• zpool UNAVAIL after errors on both submirrors.

    From ARZ Lab@21:1/5 to All on Sat Feb 8 00:46:07 2020
    Hello All

    In Solaris 11.1 x86, I have a ZFS pool consisting of 4 mirrrors, 2 disks each. After some hardware manipulation, both disks of mirror-0 happened to be on one controller, and one day, that controller generated many IO errors.
    Both disk were marked faulty by fmadm, appear as UNAVAIL in zpool status, and whole zpool is UNAVAIL, too.
    I'm pretty sure the data is still available, even though zpool status says it's corrupted. Controller is replaced.
    Disks appear in format -e, even though under different names. Labels look good. What I tried:
    fmadm repaired for all faulty FMRIs. Marked repaired successfully, but then appear in fmadm faulty again.
    Booted from a backup BE, and from Live 11.3 USB, pool still shows those disks UNAVAIL, even though "fmadm failed" shows no entries.
    Re-shuffled the disks across controllers. Failed disks still appear as UNAVAIL under their OLD names, i.e. c1t0d0s0, even though that c1t0d0s0 is now a small SSD in rpool, not the 2 TB spindle from the failed pool.
    Where exactly is this FAILED/UNAVAIL info is kept? Can I clean it?
    Would DD to a fresh 2TB disk copy that FAILED mark as well?
    Anything else to try?
    Thanks
    Andrei

    --- SoupGate-Win32 v1.05
    * Origin: fsxNet Usenet Gateway (21:1/5)
  • From Grant Taylor@21:1/5 to ARZ Lab on Sun Feb 9 14:16:24 2020
    On 2/8/20 1:46 AM, ARZ Lab wrote:
    Anything else to try?

    Have you tried exporting and re-importing the pool?

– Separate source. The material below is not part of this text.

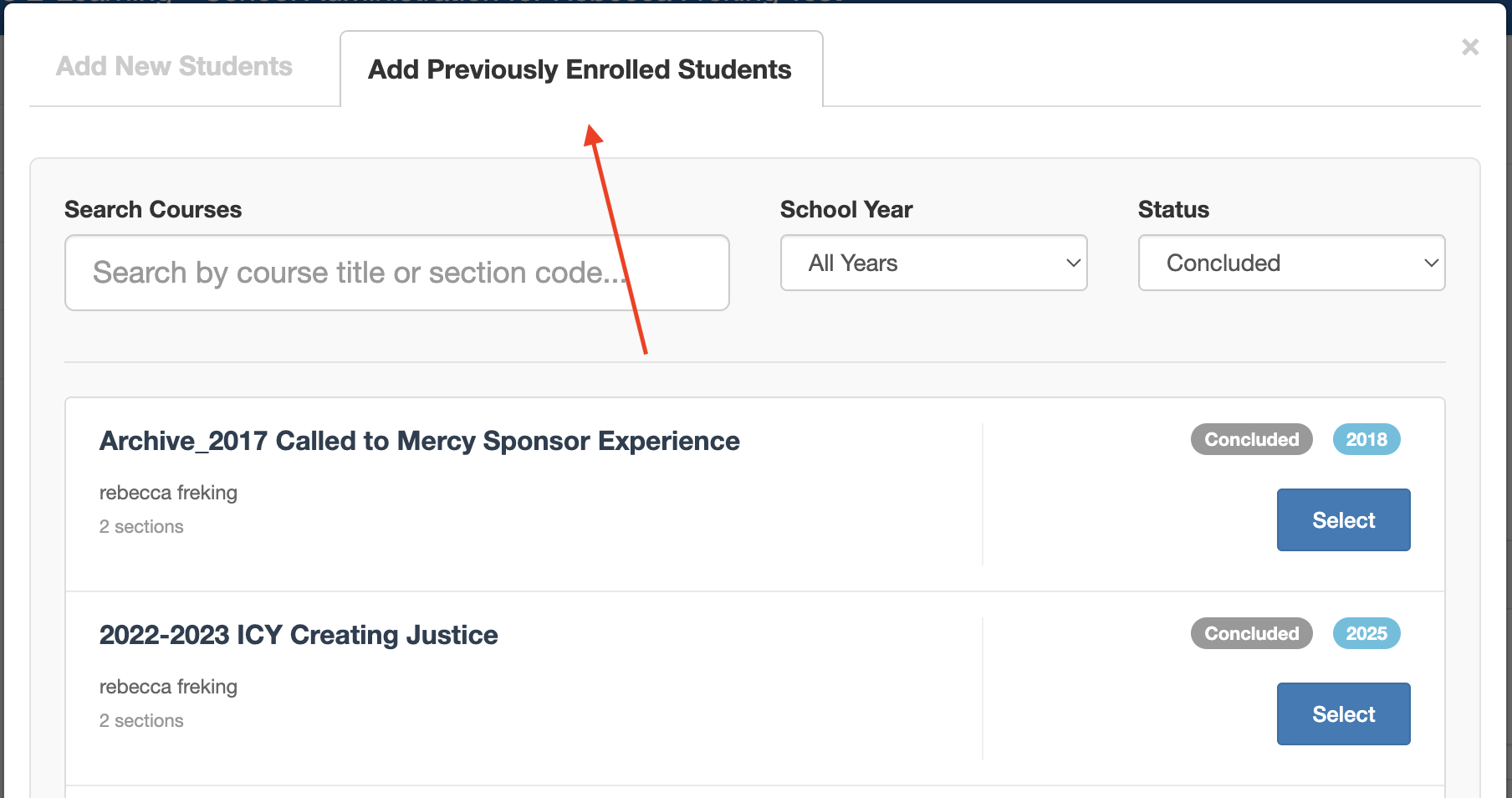Click rebecca freking under ICY Creating Justice
1512x798 pixels.
pyautogui.click(x=168, y=687)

    Years ago I had a system that wasn't finding member disks for some
    reason, and exporting & importing caused the system to scan all disks to
    find the previously missing disks.



    --
    Grant. . . .
    unix || die

    --- SoupGate-Win32 v1.05
    * Origin: fsxNet Usenet Gateway (21:1/5)
  • From Scott@21:1/5 to ARZ Lab on Sun Feb 9 16:08:08 2020
    On Saturday, February 8, 2020 at 12:46:11 AM UTC-8, ARZ Lab wrote:
    Hello All

    In Solaris 11.1 x86, I have a ZFS pool consisting of 4 mirrors, 2 disks each. After some hardware manipulation, both disks of mirror-0 happened to be on one controller, and one day, that controller generated many IO errors.
    Both disk were marked faulty by fmadm, appear as UNAVAIL in zpool status, and whole zpool is UNAVAIL, too.
    I'm pretty sure the data is still available, even though zpool status says it's corrupted. Controller is replaced.
    Disks appear in format -e, even though under different names. Labels look good.
    What I tried:
    fmadm repaired for all faulty FMRIs. Marked repaired successfully, but then appear in fmadm faulty again.
    Booted from a backup BE, and from Live 11.3 USB, pool still shows those disks UNAVAIL, even though "fmadm failed" shows no entries.
    Re-shuffled the disks across controllers. Failed disks still appear as UNAVAIL under their OLD names, i.e. c1t0d0s0, even though that c1t0d0s0 is now a small SSD in rpool, not the 2 TB spindle from the failed pool.
    Where exactly is this FAILED/UNAVAIL info is kept? Can I clean it?
    Would DD to a fresh 2TB disk copy that FAILED mark as well?
    Anything else to try?
    Thanks
    Andrei


    That's one thing I've noticed about ZFS: it's a little behind when it comes
    to replacing bad disks or controllers, compared to NetApp.
    It's telling you what exists in its universe; you need to understand what changes you made in that universe and tell it what those changes were in order to get it to your current hardware.


    # cfgadm -al
    # format -e
    (Should see the HDDs here. Don't continue otherwise.)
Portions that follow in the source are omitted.